The idea of producing energy from algae is not a new one – in fact, it’s been around for decades in one form or another, and it’s easy to see the attraction. A range of land plants have the potential to be used in a similar way, but while the likes of soy and palm respectively provide around 40 and 500 gallons of oil for every acre of crop, algae can yield 1,760 gallons – more than three times as much as the best of them! Unfortunately, however, actually achieving this is more difficult in practice. You need a lot of land to house the large lagoons or huge bio-reactors necessary, keeping the contents properly mixed is difficult, maintaining the ideal temperature for algae is tricky and the whole thing costs a fortune to build.
An Inspired Idea
“The inspiration I had,” says Jonathan Trent, the Spaceship Earth project leader, “was to use offshore membrane enclosures to grow algae. We’re going to deploy a large plastic bag in the ocean, and fill it with sewage. The algae use sewage to grow, and in the process of growing they clean up the sewage.” The membranes he’s speaking of are made of forward-osmosis membrane material – a special semi-permeable fabric which allows fresh-water and gases to leave the floating plastic bags, while stopping seawater from getting in, and killing off the algae.
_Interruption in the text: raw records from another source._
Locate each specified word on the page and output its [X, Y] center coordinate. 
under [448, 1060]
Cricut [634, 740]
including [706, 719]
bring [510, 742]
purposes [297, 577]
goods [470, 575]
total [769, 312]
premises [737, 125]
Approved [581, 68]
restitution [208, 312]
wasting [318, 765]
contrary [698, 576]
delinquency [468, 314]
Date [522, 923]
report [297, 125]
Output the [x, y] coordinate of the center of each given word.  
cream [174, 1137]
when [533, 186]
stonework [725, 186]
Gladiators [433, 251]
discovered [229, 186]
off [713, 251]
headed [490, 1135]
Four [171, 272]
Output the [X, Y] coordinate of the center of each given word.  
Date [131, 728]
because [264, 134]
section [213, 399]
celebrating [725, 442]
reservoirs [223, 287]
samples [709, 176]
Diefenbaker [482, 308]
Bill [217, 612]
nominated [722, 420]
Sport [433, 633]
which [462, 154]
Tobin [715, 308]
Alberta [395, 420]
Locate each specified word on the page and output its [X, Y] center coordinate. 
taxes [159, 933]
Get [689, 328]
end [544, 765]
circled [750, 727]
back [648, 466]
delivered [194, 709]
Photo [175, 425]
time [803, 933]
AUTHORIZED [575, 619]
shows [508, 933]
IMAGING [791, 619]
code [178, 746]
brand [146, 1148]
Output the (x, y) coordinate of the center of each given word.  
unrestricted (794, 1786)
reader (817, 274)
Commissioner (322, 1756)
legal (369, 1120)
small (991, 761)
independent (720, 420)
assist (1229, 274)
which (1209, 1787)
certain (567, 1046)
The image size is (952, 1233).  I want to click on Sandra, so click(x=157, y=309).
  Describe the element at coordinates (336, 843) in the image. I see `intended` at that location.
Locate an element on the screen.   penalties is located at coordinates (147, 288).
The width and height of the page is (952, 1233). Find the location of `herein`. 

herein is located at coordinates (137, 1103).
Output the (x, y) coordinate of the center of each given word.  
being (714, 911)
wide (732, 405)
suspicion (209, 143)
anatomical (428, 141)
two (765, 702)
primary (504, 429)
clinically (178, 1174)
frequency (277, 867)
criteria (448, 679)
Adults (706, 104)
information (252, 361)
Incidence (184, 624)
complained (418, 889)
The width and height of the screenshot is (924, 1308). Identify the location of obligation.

A similar sort of idea is used in many of the world’s desalination plants which make drinking water from seawater, though in this case the process runs the other way around.Putting the whole system into the sea also helps overcome the other problems associated with land-based algal growing; seawater helps stops the temperature from fluctuating too wildly, while the action of the waves and the tide keeps the ‘soup’ well mixed – without the need for pumps, paddles or external power.
Known as OMEGA – offshore membrane enclosures for growing algae – this new approach has been patented and licensed to Algae Systems, a company who intend to start using it commercially very soon. They have great hopes for it, as Matthew Atwood, the president and founder, explains. “The OMEGA technology has transformational powers. It can convert sewage and carbon dioxide into abundant and inexpensive fuels. The technology is simple and scalable enough to create an inexpensive, local energy supply that also creates jobs to sustain it.”
Harvesting the Rewards
The two most obvious rewards will be the biofuel produced and the pollution-free, low energy treatment of the sewage/wastewater but OMEGA holds further promise too. The algal remains after harvesting can be made into a variety of useful by-products, including agricultural fertilisers, some kinds of cosmetics, mineral supplements and animal feed. Even the bags themselves will be usefully reused once their expected two-year lifespan is over, being made into a horticultural mulch material or soil amendment. As recycling projects go, it’s a pretty comprehensive one!Aside of its benefits here on Earth, on a rather smaller scale, some of the technology could possibly be used in space, either in some future human base, or as one of the components in the life-support system aboard a mission of exploration to the stars. It’s tempting to think that perhaps one day we might even travel to Star Trek’s “final frontier” in spacecraft powered – at least in part – by astronaut poo.
Now, whatever would Mr Spock have had to say about that?